Even though you have a medical insurance family, it is a good idea to invest in a critical illness cover as well for the following reasons:
• Standard health insurance does not provide a lump sum payout for critical illnesses unless a CI rider is added. A CI plan gives a fixed lump sum that can support you during a major diagnosis.
• Traditional health insurance typically reimburses hospitalisation and treatment costs only. A critical illness cover helps you manage non-medical financial commitments as well, such as children’s education, loan repayments and household expenses during recovery.
Keep these points in mind before choosing health insurance with critical illness cover:
• Read the inclusions and exclusions thoroughly.
• Select a plan offering coverage for maximum critical illnesses.
• Always calculate your sum insured carefully, so that it covers your treatment costs and other financial commitments.
• Invest in a plan with a low waiting period and survival period.
• Compare various plans, their terms, coverage and claim settlement ratio to choose the one that best suits you.
The claim submission procedures for claiming coverage under a critical illness cover are:
• Collect all relevant documents needed.
• Fill out the claim form of your insurer and submit your claims along with your medical reports.
• The insurer checks your submission details thoroughly.
• Based on the authenticity of your details, your claims can be approved or rejected.
• If approved, the insurer releases a lump sum payout for your critical ailment treatment.
• If rejected, the insurer sends back the documents to you with the reasons for rejection.
To avoid rejection of claims, ensure you submit all these documents properly at the time of filing your claims:
• Claim form filled with valid details
• Diagnostic reports
• Doctor’s prescription
• Hospitalisation documents, if approved by the doctor
• Any other specific document as requested by your insurer
Conclusion
A critical illness plan is more than just another insurance policy; it’s a financial cushion that lets you focus on recovery instead of worrying about expenses.

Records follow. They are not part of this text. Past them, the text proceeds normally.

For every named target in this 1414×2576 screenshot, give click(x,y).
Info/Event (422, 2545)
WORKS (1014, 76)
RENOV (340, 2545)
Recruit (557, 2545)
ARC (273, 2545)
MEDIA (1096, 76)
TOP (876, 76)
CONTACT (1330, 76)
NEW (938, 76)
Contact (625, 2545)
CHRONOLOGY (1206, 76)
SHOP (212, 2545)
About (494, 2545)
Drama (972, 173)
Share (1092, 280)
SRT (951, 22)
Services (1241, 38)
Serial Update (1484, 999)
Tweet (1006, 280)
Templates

And with the convenience of buying health insurance online, it’s easier than ever to compare plans, understand coverage and choose a policy that fits your needs. Whether or not you have a family history of major illnesses, having a lump-sum safety net can protect your long-term goals, savings and family’s stability during a health crisis.
Disclaimer: The above information is for illustrative purposes only. For more details, please refer to the policy wordings and prospectus before concluding the sales.